Bild: Selbst die „Bild“-Zeitung hat mehr Frauen in Führungspositionen als …
Vor allem für Frauen waren es gute Nachrichten, die in den vergangenen
Wochen aus der Süddeutschen Zeitung zu hören waren. Die neue
Ressortleiterin der Innenpolitik: Ferdos Forudastan, Journalistin und
frühere Sprecherin von Bundespräsident Joachim Gauck. Die neue
Israelkorrespondentin: Alexandra Föderl-Schmid, frühere Chefredakteurin des
österreichischen Standard.
Die neue stellvertretende Chefredakteurin von süddeutsche.de: Iris Mayer,
früher Chefredakteurin bei der schweizerischen Blick-Gruppe. Die neue
Frankreichkorrespondentin: Nadia Pantel, bisher Redakteurin für
Außenpolitik bei der SZ in München. Die neue Kochefin des Wochenendes:
Katharina Riehl, bisher Chefin der SZ-Medienseite. Die neue Kochefin des
Panorama-Ressorts: Felicitas Kock, die erste weibliche Onlinerin, die im
Print-Impressum steht.
Die SZ war beim Thema Frauenförderung lange hinten dran. Nur rund ein
Fünftel der im Impressum aufgelisteten Ressortleitungs- und
journalistischen Chefposten ist derzeit mit Frauen besetzt. Weniger gibt es
laut einer Statistik des Vereins Pro Quote allein bei der Frankfurter
Allgemeinen. Nur, bei der konservativen FAZ überrascht das nicht. Bei der
SZ mit ihrer linksliberalen Tradition schon. Und auch im Blatt selbst muss
man Frauennamen häufiger suchen als Männernamen.
Auf der prestigeträchtigen Seite 4 beispielsweise, der Meinungsseite, kam
in den vergangenen drei Monaten nur rund ein Sechstel der Kommentare von
weiblichen Autorinnen. Und das, obwohl die Redaktion zu 40 Prozent weiblich
ist. In den Medien, die der SZ publizistisch näher stehen, die Zeit und der
Spiegel, sind Frauen viel sichtbarer. Bei der Zeit sind [1][laut Pro Quote]
36 Prozent der Ressortchefs weiblich, beim Spiegel 35. Bei der taz sind es
knapp 50 Prozent. Auch der Onlineableger der SZ ist weiblicher als ihr
Printpendant.
-=-=-
#### [IHRE AUFGABEN]
1. Fassen Sie den Absatz, der mit „Auf der prestigeträchtigen Seite 4“ beginnt, aus dem Text über Frauen bei der SZ als kurze Stichpunktliste zusammen, ohne seine wesentlichen Fakten zu verlieren.
2. Schreiben Sie aus dem Text über Frauen bei der SZ alles von „Bild: Selbst die“ bis hinunter zu „österreichischen Standard.“ wortgetreu ab.

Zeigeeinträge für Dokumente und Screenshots
-=-=-
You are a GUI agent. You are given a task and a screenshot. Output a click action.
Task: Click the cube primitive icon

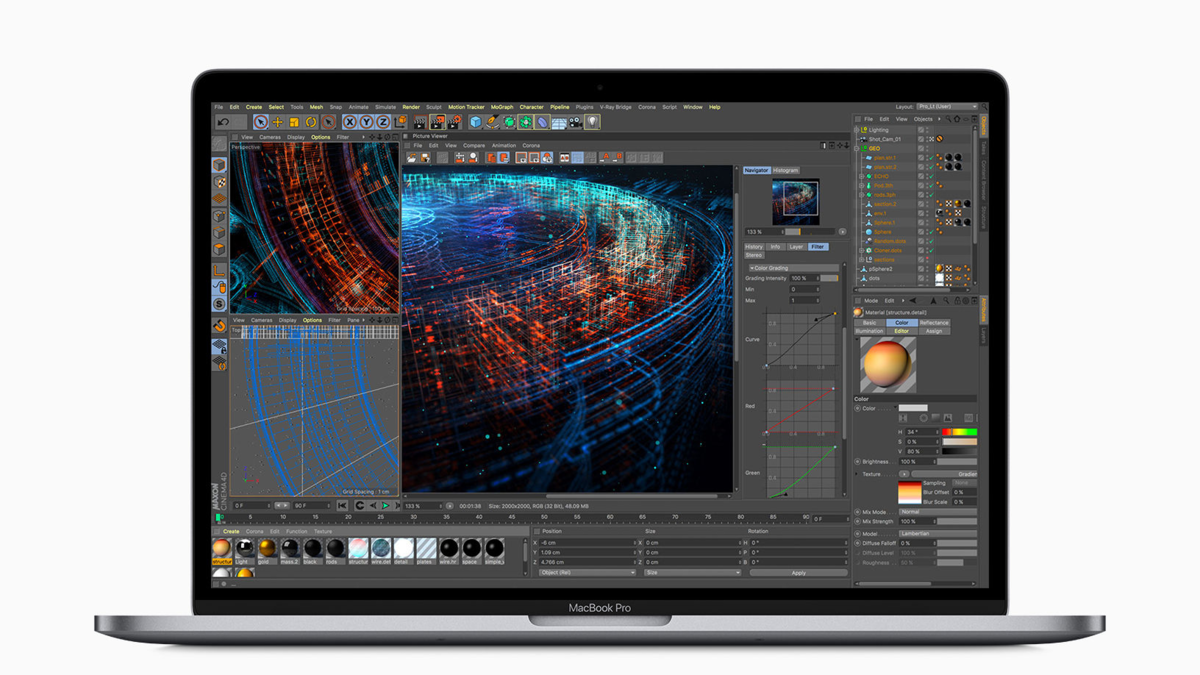click(x=476, y=122)
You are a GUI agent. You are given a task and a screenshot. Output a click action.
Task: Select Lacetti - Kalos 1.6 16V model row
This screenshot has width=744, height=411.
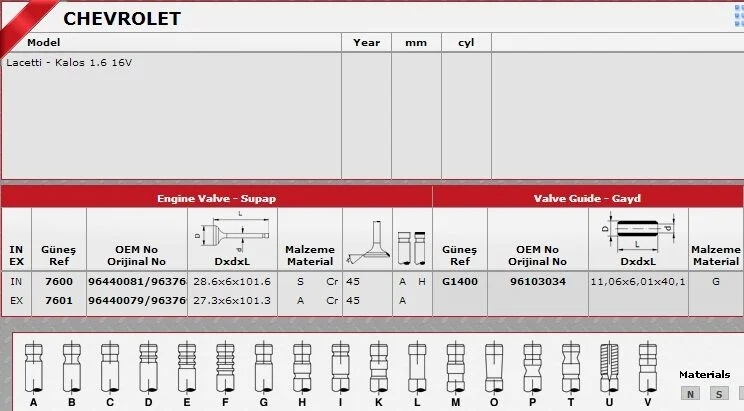(x=69, y=62)
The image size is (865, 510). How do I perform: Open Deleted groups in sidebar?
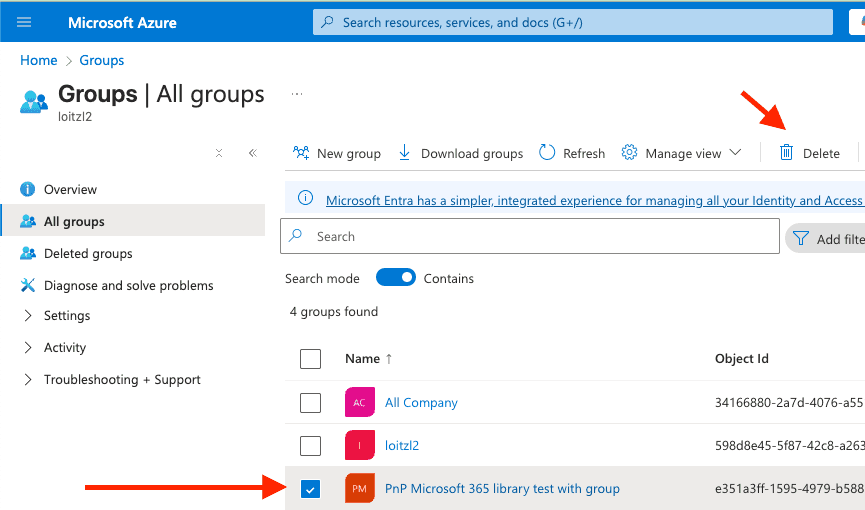[x=88, y=253]
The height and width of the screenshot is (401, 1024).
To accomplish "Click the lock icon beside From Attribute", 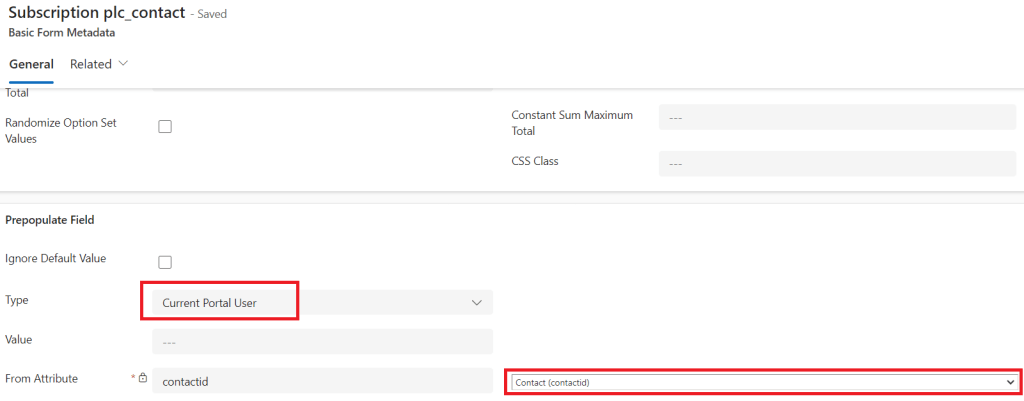I will click(x=143, y=379).
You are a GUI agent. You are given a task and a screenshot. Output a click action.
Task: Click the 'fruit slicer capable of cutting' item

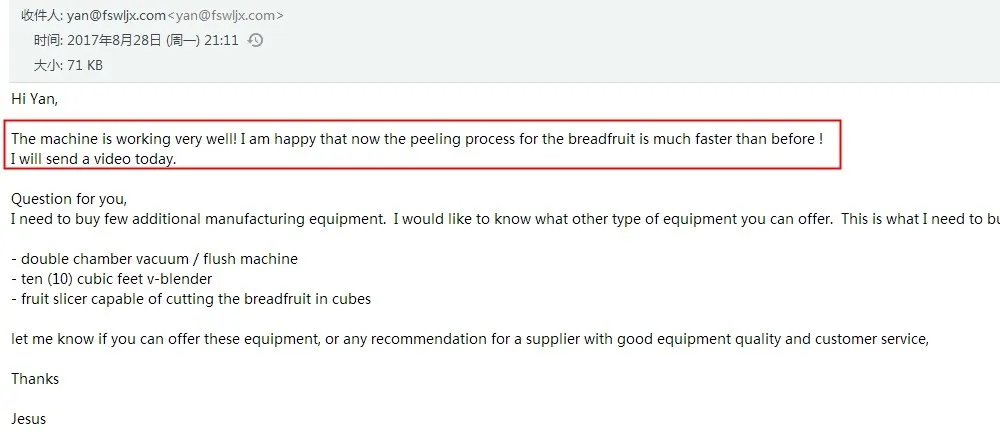[x=191, y=299]
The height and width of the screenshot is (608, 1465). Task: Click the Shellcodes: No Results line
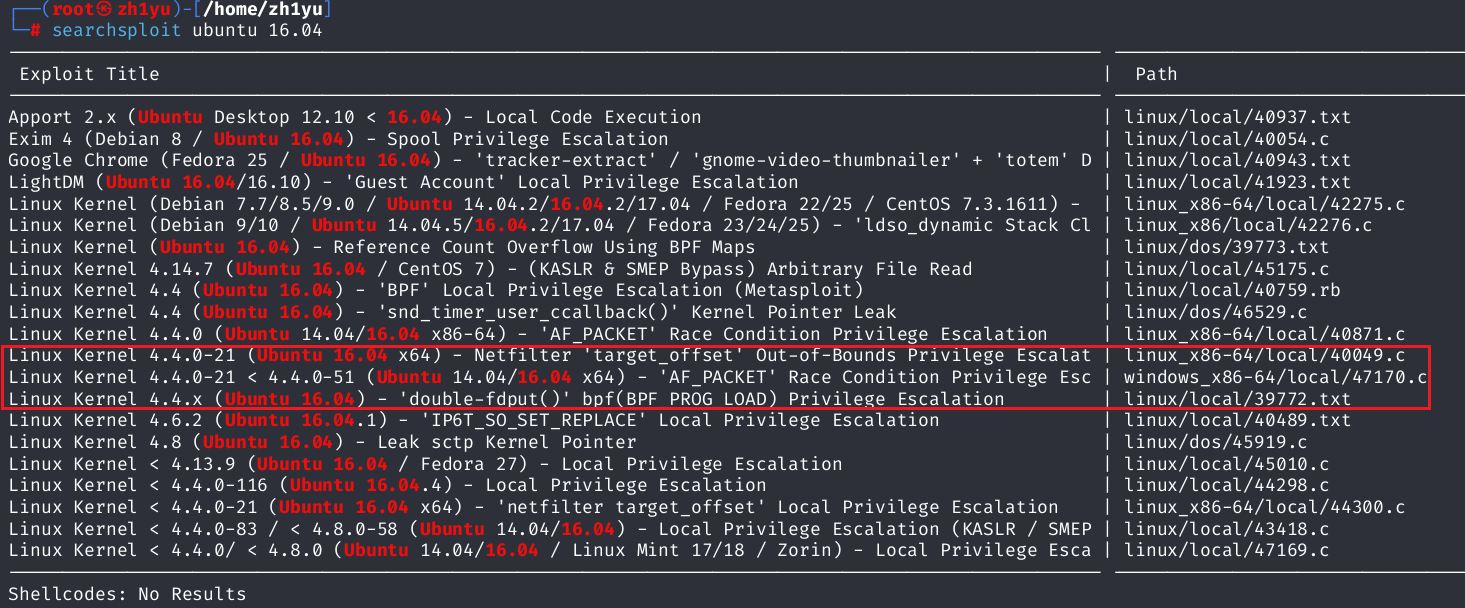(127, 594)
-=-=-
#### [ANTWORTEN JE AUFGABE]
1.
- Auf Seite 4, der Meinungsseite der SZ, stammte in den vergangenen drei Monaten nur rund ein Sechstel der Kommentare von Autorinnen, obwohl die Redaktion zu 40 Prozent weiblich ist.
- Bei Zeit und Spiegel sind Frauen viel sichtbarer: Laut Pro Quote sind bei der Zeit 36 Prozent der Ressortchefs weiblich, beim Spiegel 35 Prozent.
- Bei der taz sind es knapp 50 Prozent.
- Der Onlineableger der SZ ist weiblicher als die Printausgabe.

2.
Bild: Selbst die „Bild“-Zeitung hat mehr Frauen in Führungspositionen als …
Vor allem für Frauen waren es gute Nachrichten, die in den vergangenen
Wochen aus der Süddeutschen Zeitung zu hören waren. Die neue
Ressortleiterin der Innenpolitik: Ferdos Forudastan, Journalistin und
frühere Sprecherin von Bundespräsident Joachim Gauck. Die neue
Israelkorrespondentin: Alexandra Föderl-Schmid, frühere Chefredakteurin des
österreichischen Standard.